### LISTED ENTRIES
+--
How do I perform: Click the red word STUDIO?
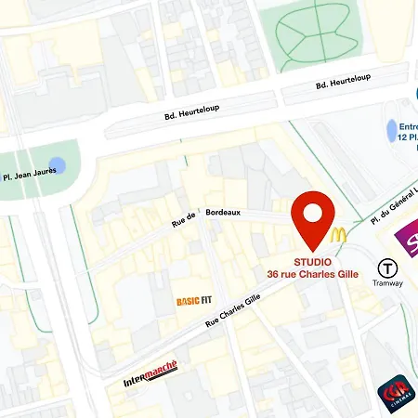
+--
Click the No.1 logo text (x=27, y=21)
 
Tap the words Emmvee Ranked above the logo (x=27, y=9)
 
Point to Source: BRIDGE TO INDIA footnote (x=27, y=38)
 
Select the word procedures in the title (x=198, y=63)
+--
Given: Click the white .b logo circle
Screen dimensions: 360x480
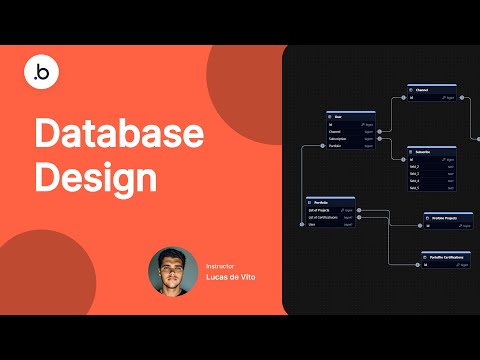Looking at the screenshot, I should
+--
### EXERCISE PROMPT
Copy the entries starting at the line containing "Click the No.1 logo text (x=27, y=21)" and ending at the line containing "Select the word", swapping "footnote" for "caption" and changing nothing else.

### REPLY
Click the No.1 logo text (x=27, y=21)
 
Tap the words Emmvee Ranked above the logo (x=27, y=9)
 
Point to Source: BRIDGE TO INDIA caption (x=27, y=38)
 
Select the word procedures in the title (x=198, y=63)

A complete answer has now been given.